Valerie Cassel Oliver | |
---|---|
Education | University of Texas at Austin, Howard University |
Occupation | Curator |
Organization | Virginia Museum of Fine Arts |
Oliver grew up in Houston, then attended the University of Texas at Austin and graduate school at Howard University.[1] She also holds an EMBA degree from Columbia Business School.[2]
Oliver was a program specialist in charge of administrating grants for National Endowment for the Arts from 1988 to 1995.[3] She also worked at the School of the Art Institute of Chicago for five years directing the Visiting Artists Program.[4] In 2000, she was a co-curator of the Whitney Biennial.[5] Oliver joined CAMH in 2000 as associate curator and was promoted to full curator in 2006, then senior curator in 2010.[4] During that time Cassel Oliver helped curate a number of successful touring exhibits including Radical Presence: Black Performance in Contemporary Art (2012) and Cinema Remixed and Reloaded: Black Women Artists and the Moving Image (2008).[3][6] In June 2017, she joined the Virginia Museum of Fine Art as curator of modern and contemporary art,[7] Oliver's first show at the VMFA has been announced for January 2019, featuring painter Howardena Pindell and co-curated with Naomi Beckwith of the Museum of Contemporary Art in Chicago.[8]
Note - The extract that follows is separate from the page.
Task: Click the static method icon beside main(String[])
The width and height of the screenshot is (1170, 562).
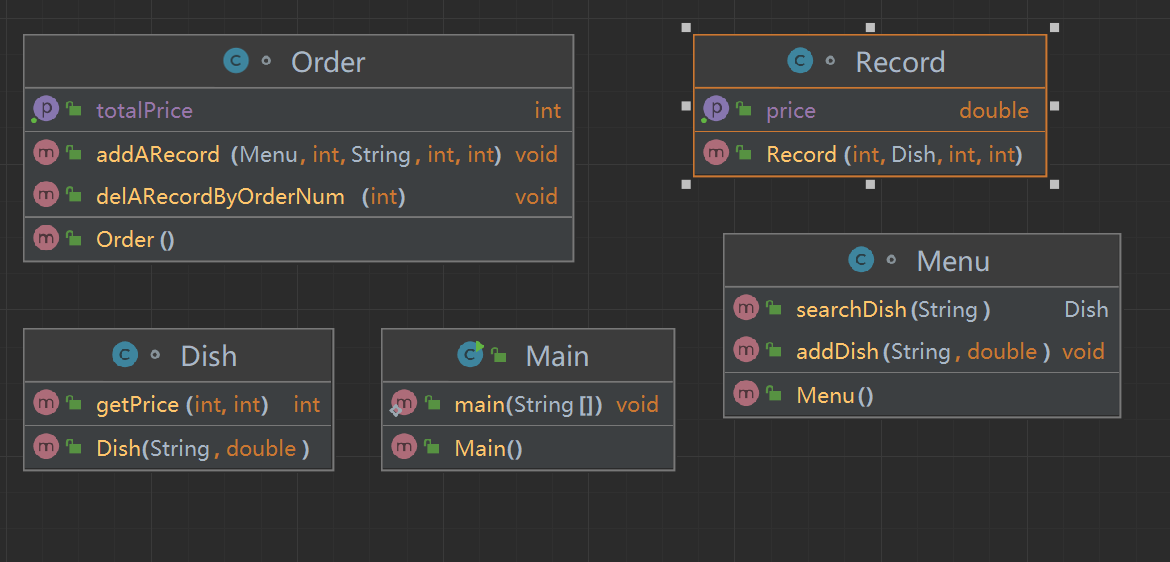Action: click(x=403, y=404)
She became editor-in-chief of the Benezit Dictionary of Artists in January 2020.[9]
In 2006, Oliver won a Getty Curatorial Research Fellowship.[10] In 2011, she won the David C. Driskell Prize from Atlanta's High Museum of Art,[11] a $25,000 prize recognizing contributions of an artist or scholar in the field of the art of the African diaspora.[12][13]